Essa é justamente uma das orientações do Centro Estadual de Vigilância em Saúde (Cevs). A utilização dos autotestes deve ser, preferencialmente, para triagem de casos suspeitos e seus contatos, possibilitando o isolamento e quebra de cadeias de transmissão e o rastreio de assintomáticos que, preventivamente, irá ter contato com pessoas de maior vulnerabilidade, como idosos e imunocomprometidos.

Quando pode ser feito o autoteste*:

- Sintomáticos: do 1º ao 7º dia após o início dos sintomas;
- Assintomáticos que tenham contato com caso confirmado: a partir do 5º dia após o último contato;
- Assintomáticos que desejam fazer antes do contato com indivíduos de maior risco: o mais próximo possível ao momento do contato.

Não deve ser utilizado para*:

- Apresentação de teste de Covid-19 negativo em viagens internacionais;
- Fins de licença médica laboral;
- Realização em terceiros;
- Definição de diagnóstico (o autoteste deve ser realizado apenas para triagem);
- Para pessoas com sintomas graves, falta de ar, saturação abaixo de 95%, confusão mental ou sinais de desidratação. Esses indivíduos precisam procurar imediatamente assistência em uma unidade de saúde.

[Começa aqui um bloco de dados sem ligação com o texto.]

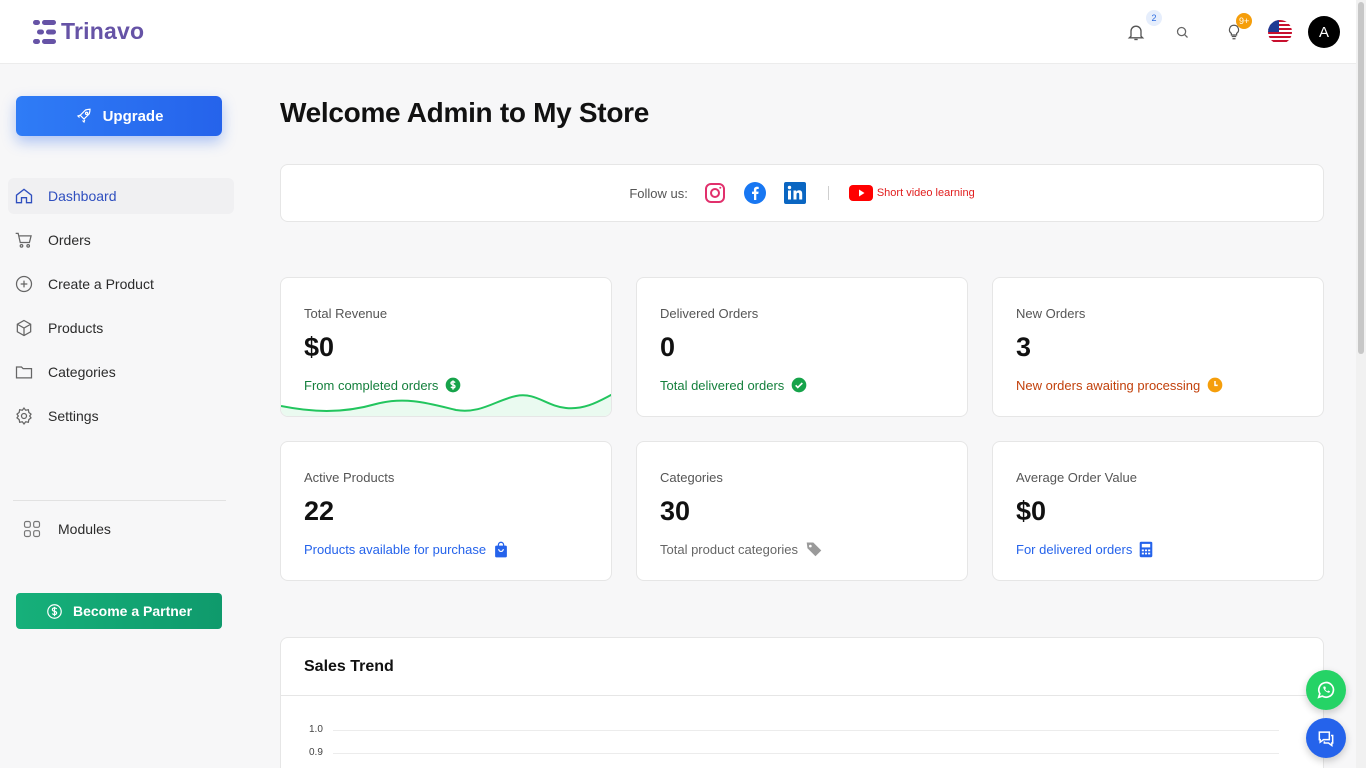  What do you see at coordinates (24, 196) in the screenshot?
I see `home-icon` at bounding box center [24, 196].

*Fonte: Secretaria Estadual da Saúde

Infectologista vê aumento na circulação e óbitos

Alexandre Zavascki, que também é professor da UFRGS, relata também o aumento da circulação do vírus em relação ao final do ano passado. Segundo o infectologista, em Porto Alegre, em 17 de dezembro, antes do início da onda da variante Ômicron, a cada sete dias havia 3,3 casos para cada 100 mil habitantes, enquanto na sexta-feira passada esse número foi 121,9.

“Aumentou nos últimos dias. Sobretudo comparado com o que tínhamos no final do ano, antes da onda da Ômicron. A chance de alguém pegar Covid-19 em dezembro de 2021 era muito menor. Além de ter menos casos ativos, tínhamos o uso de máscara”, salienta. Atuando na linha de frente, ele admite que hospitalizações têm impacto menor, pois a grande maioria das pessoas estão vacinadas e a ômicron tem uma severidade menor.

Zavascki aponta ainda que, em 10 de janeiro desse ano, já no início da onda da variante, mas antes do tempo observar o impacto em óbitos, a cada sete dias, em Porto Alegre, havia duas mortes para cada 1 milhão de habitantes – nível recente mais baixo. Já no final da semana passada, conforme o especialista, esse número foi de cinco óbitos.

No retorno encaminhado ao Correio do Povo, a SES afirmou que "permanece atenta ao impacto dos possíveis aumentos de casos graves da doença, que reflitam em aumento de hospitalizações e óbitos" e que "apesar do discreto aumento de casos de Covid-19 não há impacto no aumento de internações e óbitos".

Conforme dados do painel da pasta disponível online, o Rio Grande do Sul tem 2.358.757 de casos confirmados de Covid-19 desde o início da pandemia, uma incidência de 20,7 mil a cada 100 mil habitantes. Foram 39.340 mortes, o que equivale a 345,8 por 100 mil habitantes. Somente em Porto Alegre, são 255.593 casos, ou seja, 17,2 mil a cada 100 mil. Foram, até agora, 6.229 mortes na capital, uma incidência de 420 óbitos a cada 100 mil habitantes.